The end of ‘one feed for everyone’

The end of ‘one feed for everyone’

ISE Insights
15 May 2026

Broadcasting is becoming personalised, software-defined and increasingly shaped around every individual viewer.

The era of a single broadcast feed for all viewers is coming to an end.

Audiences now expect personalised viewing experiences, alternate commentary feeds, dynamic graphics, interactive overlays, regionalised content and targeted advertising delivered instantly across multiple platforms.

For broadcasters, this is not simply a streaming challenge.

It is a full infrastructure reset.

Broadcasters are no longer competing only on rights and reach. Increasingly, they are competing on how intelligently they can adapt content to different audiences, platforms and moments.

And the pace of change is accelerating.

That is why ISE exhibitors such as Vizrt, Sony and Panasonic Connect matter in this conversation. Their work across graphics, AI-assisted production, PTZ systems, cloud-connected workflows and IP-based production reflects a wider move towards broadcast environments that are more flexible, automated and responsive.

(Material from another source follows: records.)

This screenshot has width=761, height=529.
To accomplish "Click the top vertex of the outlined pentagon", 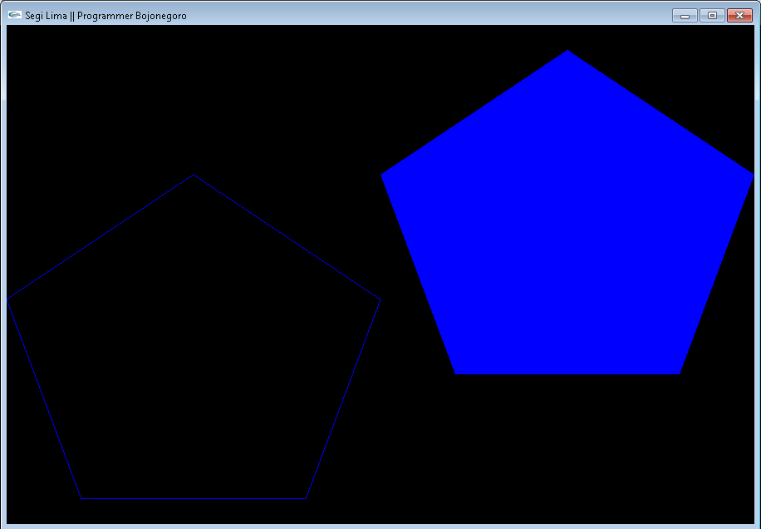I will (x=194, y=176).
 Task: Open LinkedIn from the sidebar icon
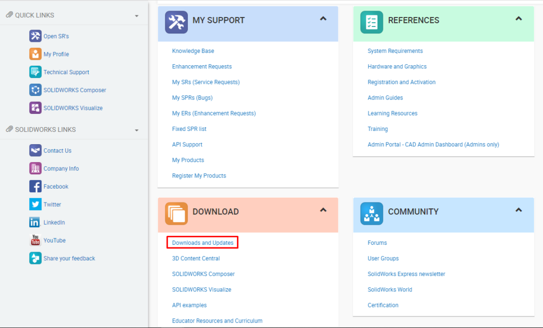click(33, 222)
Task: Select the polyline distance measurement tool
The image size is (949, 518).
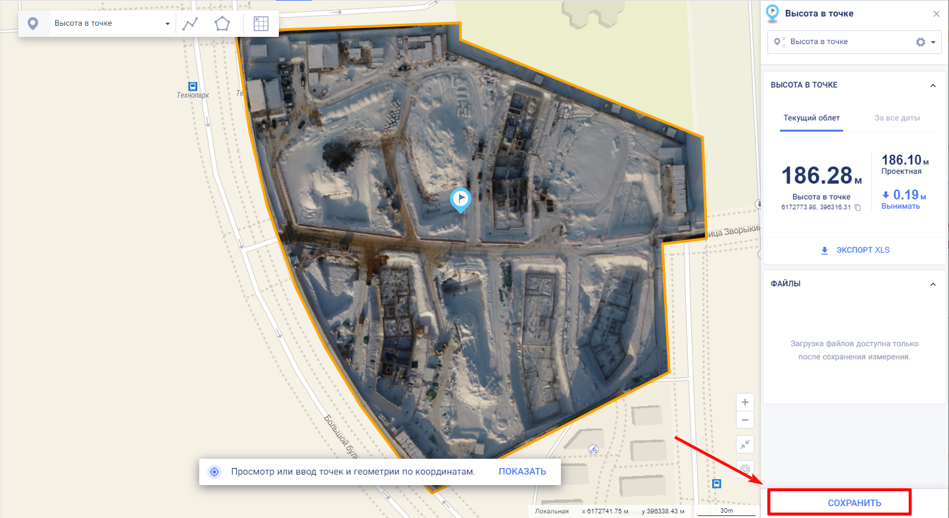Action: [x=190, y=24]
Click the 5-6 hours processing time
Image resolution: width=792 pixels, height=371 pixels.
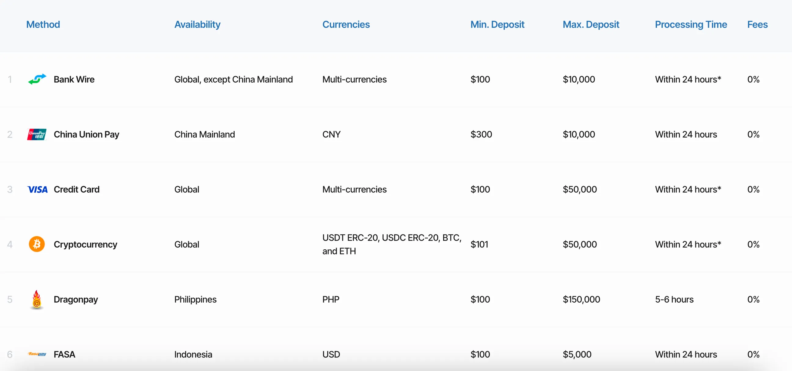(674, 299)
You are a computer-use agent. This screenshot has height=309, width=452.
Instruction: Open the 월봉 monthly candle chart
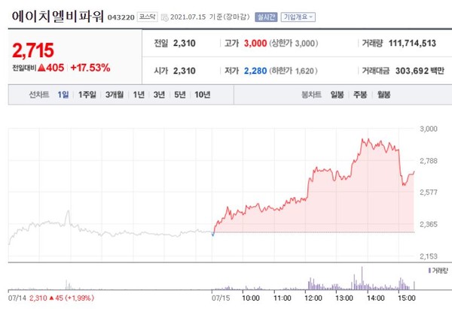coord(383,95)
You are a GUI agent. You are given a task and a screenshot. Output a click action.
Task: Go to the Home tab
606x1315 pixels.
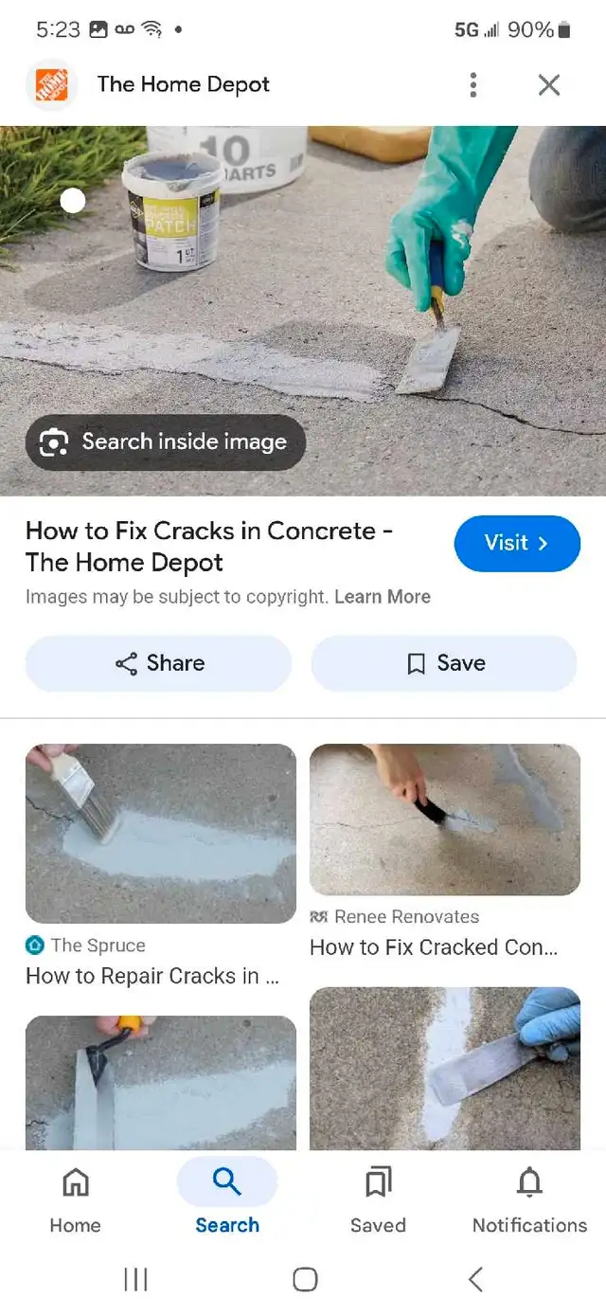[75, 1200]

Recent demonstrations from Vizrt highlighted how broadcast-grade graphics, augmented reality production and AI-powered workflows are now integrating directly into enterprise collaboration platforms such as Zoom. Professional production is becoming decentralised, highly adaptable and increasingly software-defined.

Meanwhile, Sony has focused heavily on AI-assisted workflows, intelligent PTZ camera systems and cloud-connected production environments designed to reduce operational complexity while supporting more agile content creation.

At the infrastructure level, Panasonic Connect continues to push IP-based production ecosystems that bridge broadcast, AV and live production workflows. Open architectures and interoperability are becoming critical as broadcasters expand across streaming, immersive media and multi-platform distribution.

What makes this shift so significant is that broadcasters are no longer competing solely on content rights.

Increasingly, they are competing on audience engagement, responsiveness and platform intelligence.

Infrastructure strategy is becoming directly tied to commercial growth.

The boundaries between broadcast, cloud infrastructure, enterprise AV and immersive media are now beginning to disappear. Media delivery increasingly resembles large-scale software architecture built around automation, scalability and continuous content creation.

For CTOs and technology leaders, the challenge is substantial. Legacy infrastructures struggle to support the speed and flexibility modern audiences now expect – while pressure to innovate continues to intensify.

The companies driving those conversations are increasingly converging at Integrated Systems Europe, where broadcast leaders, infrastructure providers and production innovators are helping shape what the next generation of media delivery will look like.

Because the future of broadcasting may not be defined by channels anymore.

It may be defined by how intelligently content adapts to every individual viewer.